Porque pomos uma árvore no natal e arejamos colchas com as velas da procissão, vais lá pôr a bandeira a pedido do treinador da bola. São só expressões, sinais de gente. [Imigration is not a crime] e por duas vezes, uma companhia de teatro precisou das nossas varandas para a sua apresentação. Quem me dera. Dera-me tanto. Daí a ouvir-se a ordem sobre balonas e bandeirinhas para uma festa ao São João é um estende e apanha de calças - toalhas - fardas, com aviso comunitário sobre início de chuva. Há pregão. As nossas janelas jamais serão alinhadas em sardinheiras. Atiço, desafio - turbilhão.
O ideal do urbanismo será encontrar a harmonia do espaço sobre pessoas. Pode ser? Uma harmonia que será codificada para pessoas com batimentos cardíacos contínuos, para pessoas que continuam a acontecer, que não se encerram no silêncio de três frases reguladas, pessoas com desesperos e máquinas de roupa por fazer, com alegrias e sentido de sobrevivência suficiente para as querer.
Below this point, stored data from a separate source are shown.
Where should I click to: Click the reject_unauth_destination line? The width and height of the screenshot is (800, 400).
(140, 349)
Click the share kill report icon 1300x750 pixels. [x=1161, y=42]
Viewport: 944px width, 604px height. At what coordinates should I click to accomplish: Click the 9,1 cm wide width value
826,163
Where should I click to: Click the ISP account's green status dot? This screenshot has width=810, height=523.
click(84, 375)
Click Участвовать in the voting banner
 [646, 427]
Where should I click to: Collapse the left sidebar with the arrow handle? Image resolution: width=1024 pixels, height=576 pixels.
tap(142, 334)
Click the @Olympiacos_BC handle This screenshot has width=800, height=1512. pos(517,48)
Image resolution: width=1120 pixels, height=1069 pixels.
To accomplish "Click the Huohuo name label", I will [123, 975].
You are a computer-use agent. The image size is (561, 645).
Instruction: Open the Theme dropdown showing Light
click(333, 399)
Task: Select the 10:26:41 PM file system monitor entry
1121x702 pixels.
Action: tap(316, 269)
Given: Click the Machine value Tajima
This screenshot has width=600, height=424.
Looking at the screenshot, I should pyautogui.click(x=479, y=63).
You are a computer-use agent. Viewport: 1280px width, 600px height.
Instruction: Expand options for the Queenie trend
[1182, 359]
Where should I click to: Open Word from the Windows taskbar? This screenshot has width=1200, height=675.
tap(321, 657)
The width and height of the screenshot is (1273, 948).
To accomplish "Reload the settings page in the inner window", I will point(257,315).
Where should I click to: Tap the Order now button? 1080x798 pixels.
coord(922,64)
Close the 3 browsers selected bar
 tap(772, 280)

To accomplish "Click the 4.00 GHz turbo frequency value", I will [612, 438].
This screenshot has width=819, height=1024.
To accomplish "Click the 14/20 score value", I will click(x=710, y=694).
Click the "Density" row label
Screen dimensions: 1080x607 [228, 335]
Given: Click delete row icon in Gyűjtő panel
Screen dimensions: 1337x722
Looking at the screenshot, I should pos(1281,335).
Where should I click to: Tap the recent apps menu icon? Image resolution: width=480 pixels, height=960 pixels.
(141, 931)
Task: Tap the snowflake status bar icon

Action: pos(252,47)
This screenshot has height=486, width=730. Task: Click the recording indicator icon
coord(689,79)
E se o que estiver por detrás da intenção da regulação em . roupa não . for apenas uma futilidade pomposamente esteta? Haverá mesmo vazios para tudo? Senhor turista, se fizer o favor, reflita sobre o enquadramento legal do cuecão. A cidadania prevê que eu não vá sacudir à varanda as migalhas do jantar com o Romeu. O urbanismo determina que não posso fechar a varanda numa resolução ap para lavandaria. Mas o gozo da tua cidadania ensina-te a questionar o urbanismo. Por isso é que é bom investir em cidadania, quem cá vive colabora mais com o que queremos todos: urbanismo. Parece-me que as únicas pessoas com poder moral e de regulação sobre a roupa que estendo na minha varanda são naturalmente Romeu, ou uma Estelinha por vizinha de baixo.
-- * a marca [aquém versus além mar] está registada, a sua patente pertence a Luiz Vaz de Camões | ‘com quantos paus se faz uma canoa’, sabedorias populares | blessed The Godfather | go for Abba | and quote: “Perguntas frequentes. Posso colocar um estendal na fachada da minha casa? Não. Conforme o Código Regulamentar do Município do Porto - Parte B, a colocação de estendais nas fachadas dos edifícios não é permitida’ - informação municipal online disponível em 6 de abril de 2015.